Legacy business technology challenges and how modern data platforms overcome them
Organisations that don't respond to changes with agility and do not change their technology strategy to use modern data platforms face three common challenges that will typically impede organisations with business models based on outdated data architectures:
- Integrating multiple data sources and use cases: while new platforms that are involved in delivering analytics at scale are designed for this kind of work, older data platforms have evolved over time and are not prepared to manage more modern sources of information, such as machine to machine (M2M) data
- Rapid scaling to handle large datasets: often in legacy setups, the enterprise pays over the odds for capacity, even if it’s unused. However, cutting back on capacity outright is high-risk and can leave the company unprepared for streamlining and rapidly scaling, as it needs time to upscale necessary hardware and software. By then, the opportunity may very likely be lost to a more agile competitor
- Speed response times and eliminating reporting bottleneck: legacy reporting can lead to an inability to discover new insights rapidly when handling distributed and large datasets and ecosystems due to cumbersome workflows, and requires highly specialized IT resources.
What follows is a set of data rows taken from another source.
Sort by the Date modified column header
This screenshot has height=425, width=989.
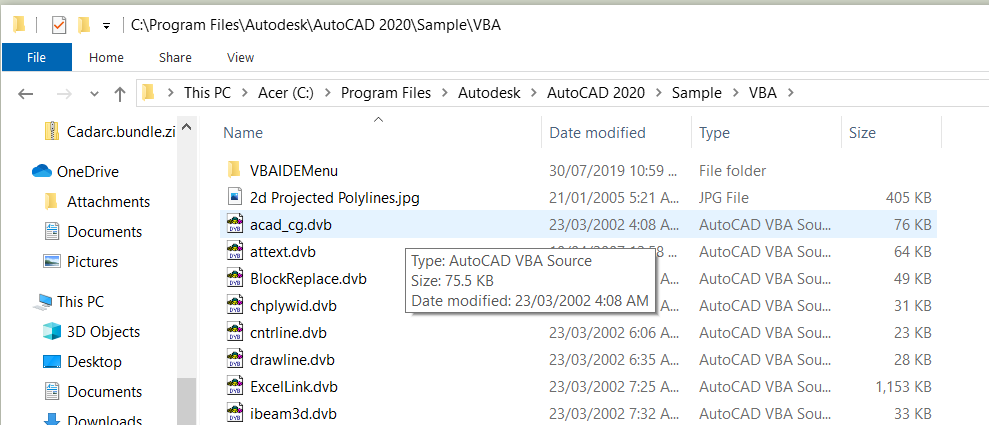click(x=597, y=133)
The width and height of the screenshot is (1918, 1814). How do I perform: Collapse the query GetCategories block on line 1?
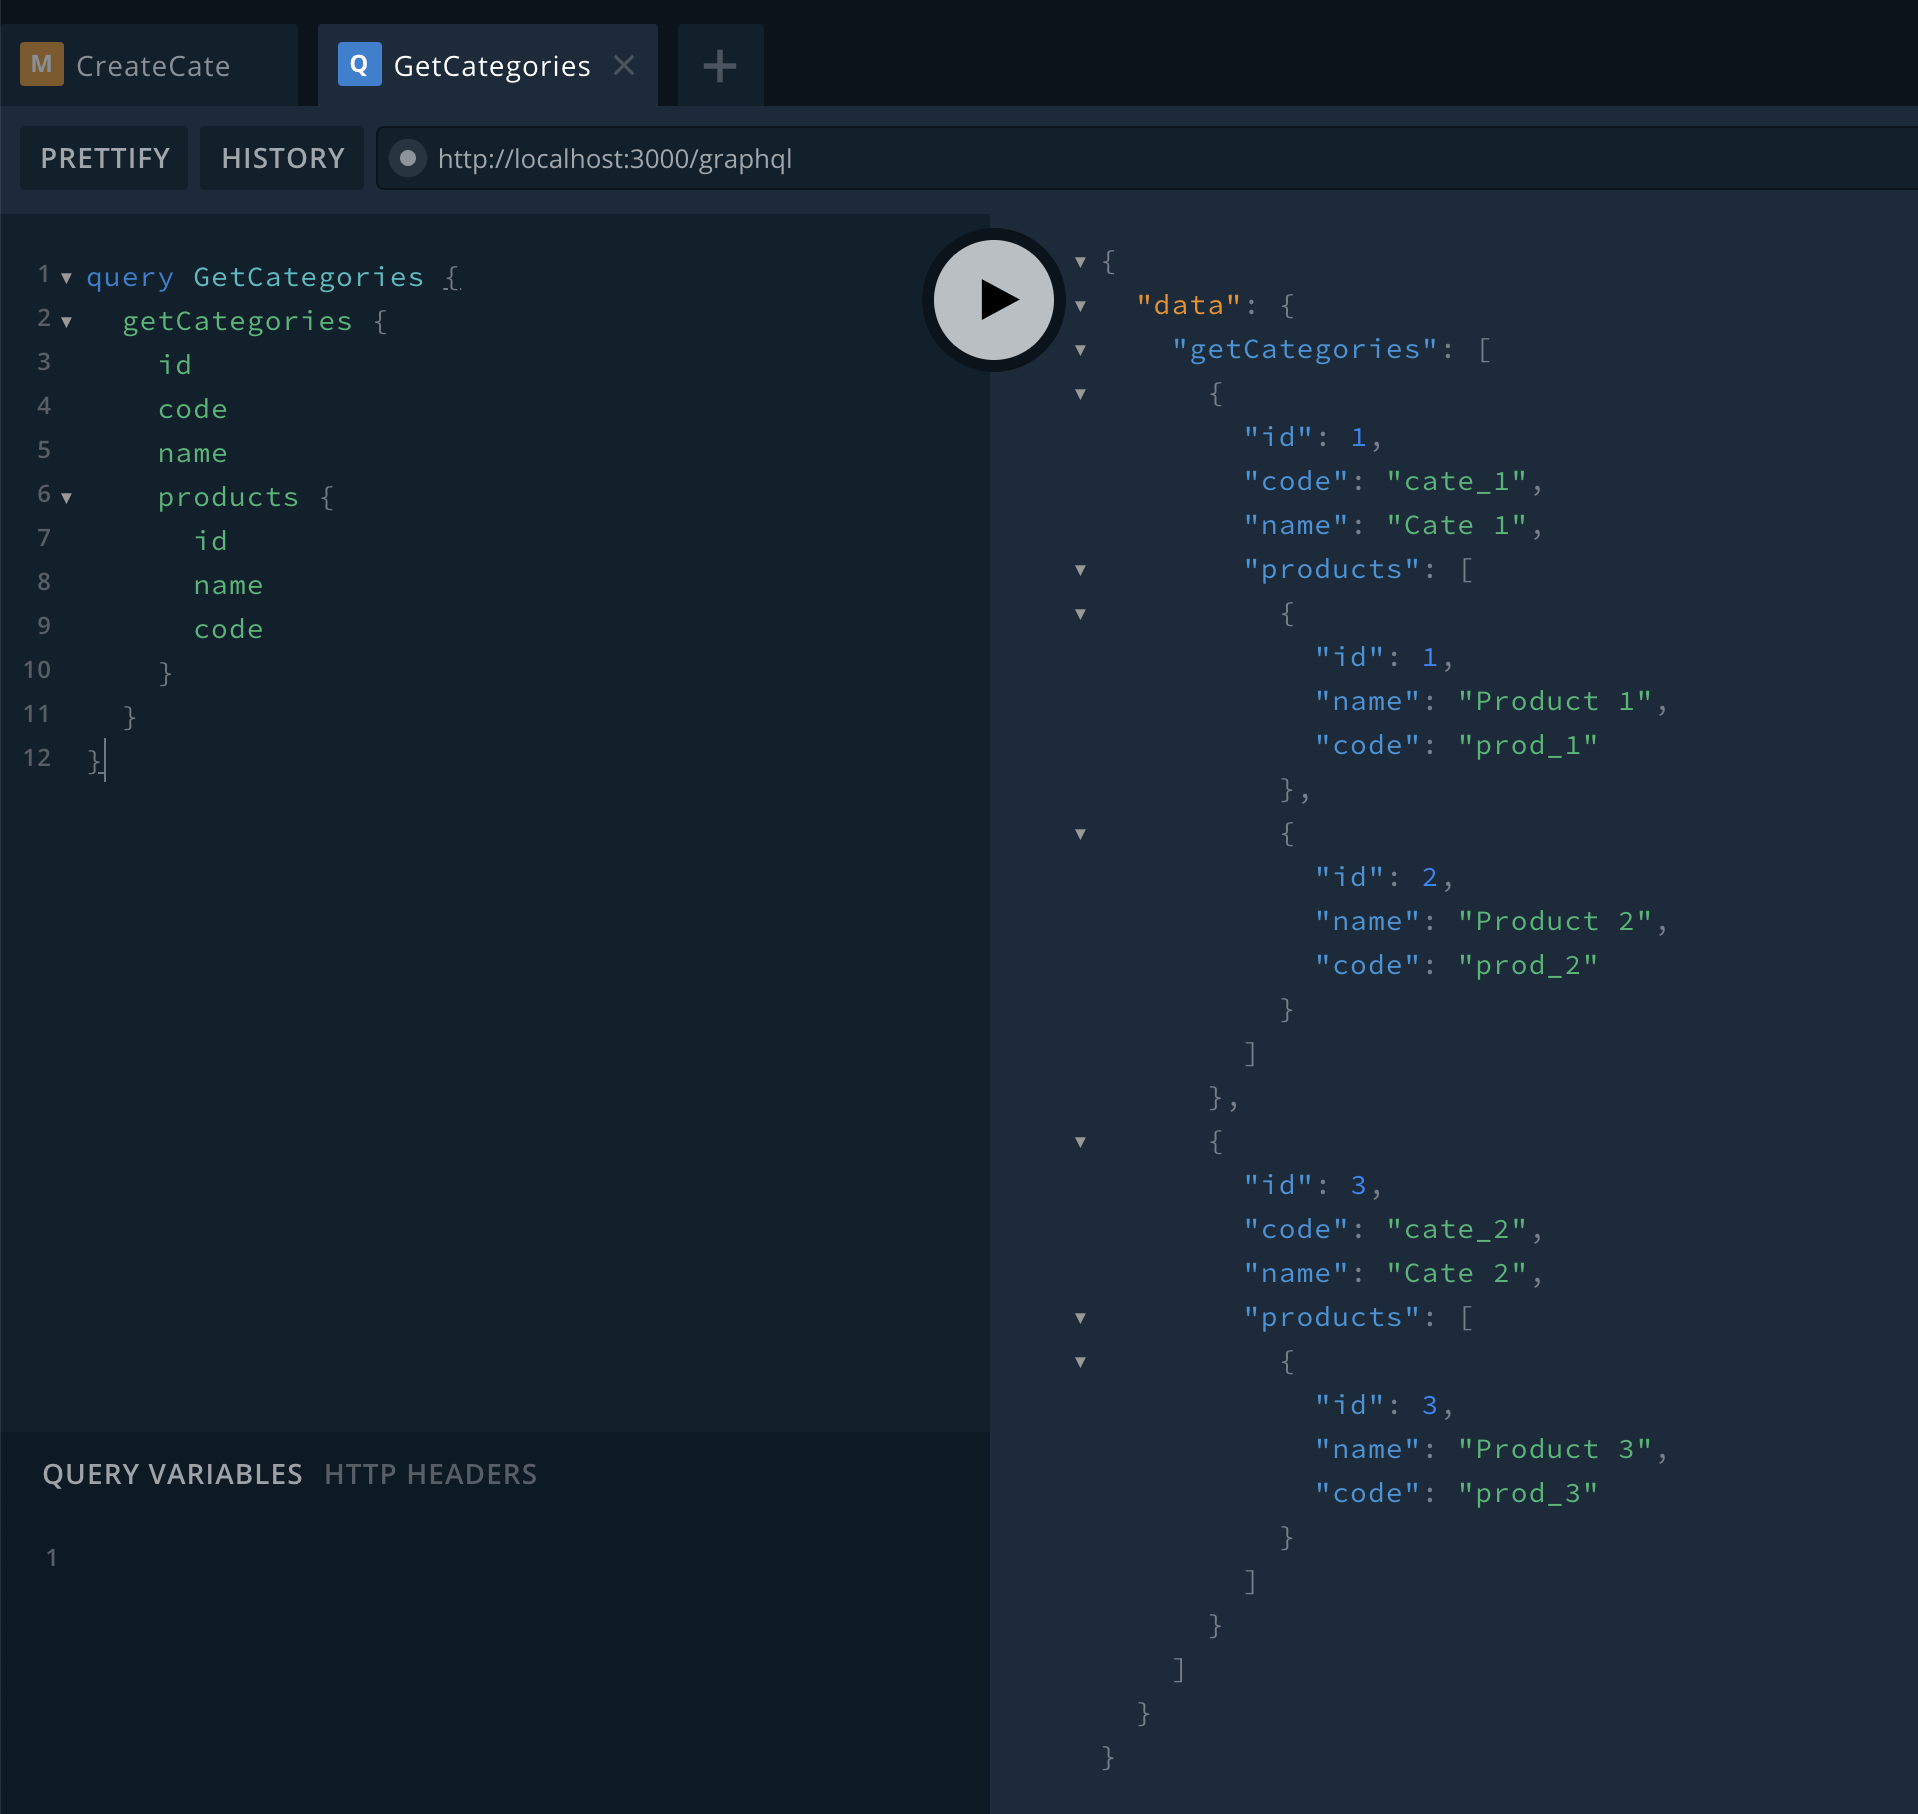coord(66,278)
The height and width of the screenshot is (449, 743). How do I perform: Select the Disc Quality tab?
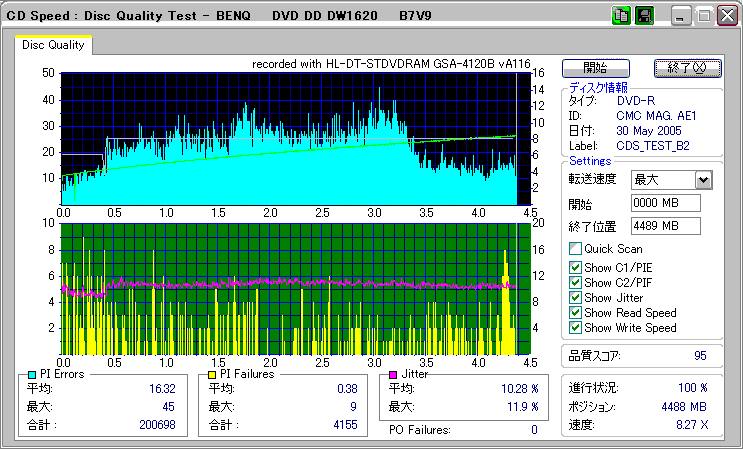[x=53, y=45]
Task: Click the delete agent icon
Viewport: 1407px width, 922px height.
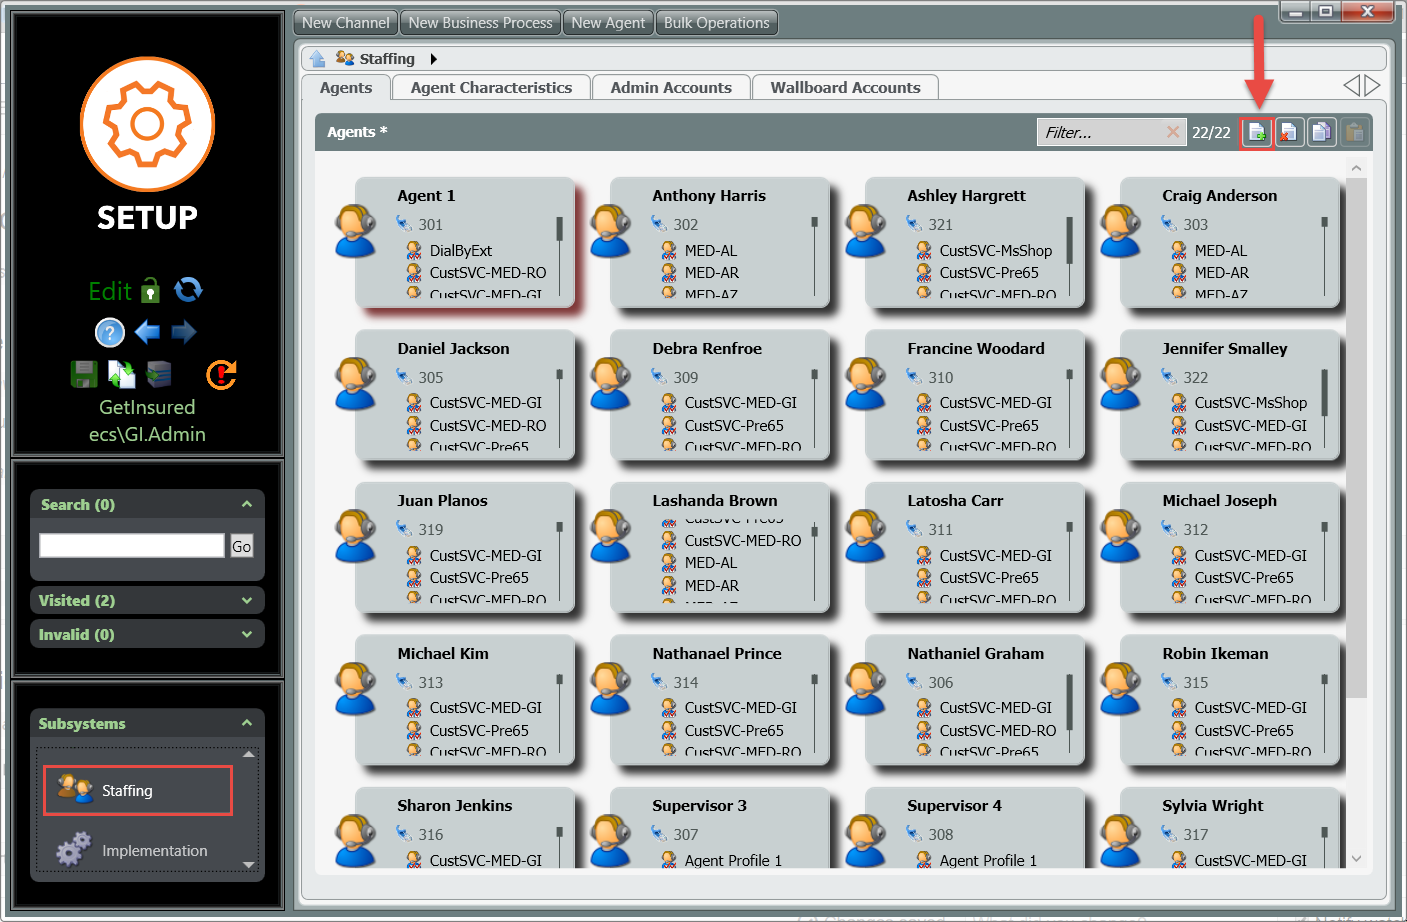Action: click(1289, 132)
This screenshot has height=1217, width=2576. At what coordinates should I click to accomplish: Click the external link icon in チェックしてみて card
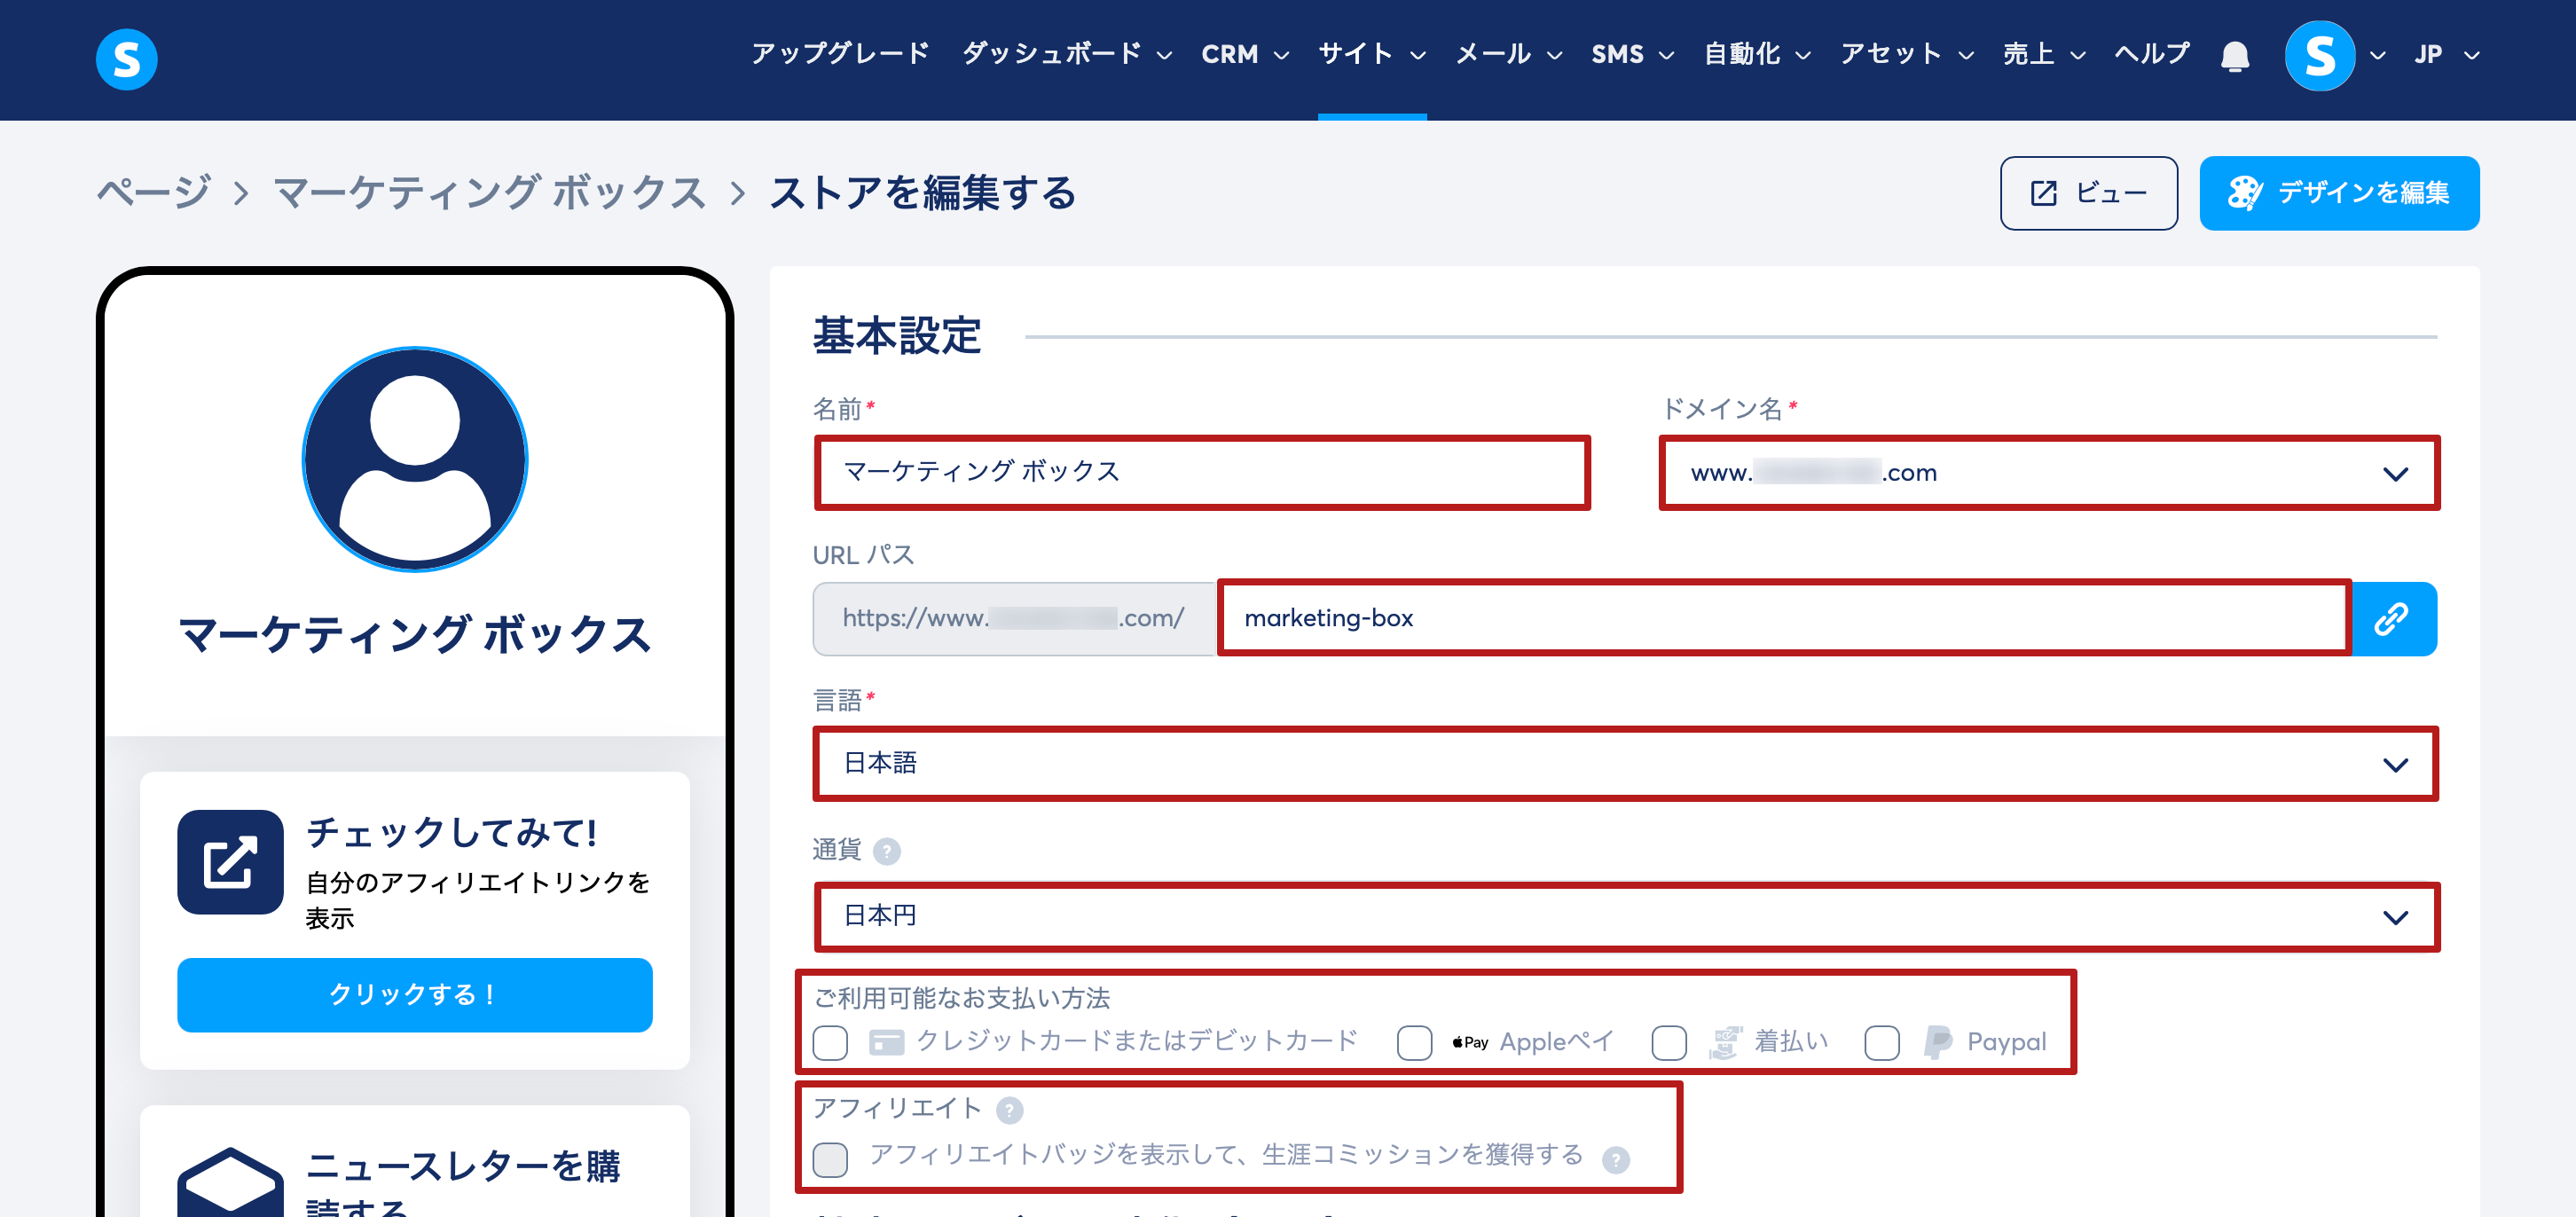pos(230,862)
This can result in long lead times to obtain and ingest new sources of information. Without agile tools to create reports themselves, users can wait weeks in a queue for IT resources to become available. Bottlenecks in research can slow innovations and delay decisions for senior executives and front-line operatives in accessing high quality MI and their response to urgent and changing operational situations
We need modern data platforms using sophisticated data analytics to drive value from the company’s data holdings using a semantic layer with efficient governance. This will overcome complexity and latency challenges and provide critical decision-making capability to business users, instead of trying to operate a massive data blob that is both cumbersome and difficult to interrogate.
In the past, local teams or countries resorting to their own data tracking as they struggled to build new use cases from the ground up has led to information silos, protectionism and mistrust, creating inefficiencies and duplication of effort and resulting in a proliferation of sources/different versions of truth. The composable stack approach combats this by offering a real opportunity to leverage shared central and local intelligence to address new scenarios at pace.
The modern data platform
Enterprises now have more options than they did before. With modern data platforms, businesses can build flexible engines and systems which offer more agility than traditional solutions architectures, making data accessible to wider audiences. Here are some guidelines to help distinguish a modern solution from a more traditional hard-wired enterprise model:
- Results-driven: a modern data architecture is geared to be business centric, not IT focused. It isn’t about technology for the sake of technology or hard-wired structures, but about driving better business outcomes. It is focused on the needs of the business over the technology that enables it to power business success and adaptability
- Automated: next, a modern data architecture leverages automation. It seeks to augment and automate the most manual tasks to ensure we are not building brittle processes
- Flexible and elastic: a modern system should be flexible enough to address use cases which aren’t even envisioned yet. A modern data architecture is also elastic, leveraging the power of cloud computing to provide instant, on-demand scalability, ensuring that the right capacity is always available
Agile principles and engineering fundamentally place modern data platforms at the heart of business strategy. The businesses that do this are placed distinctly at an advantage in today’s market.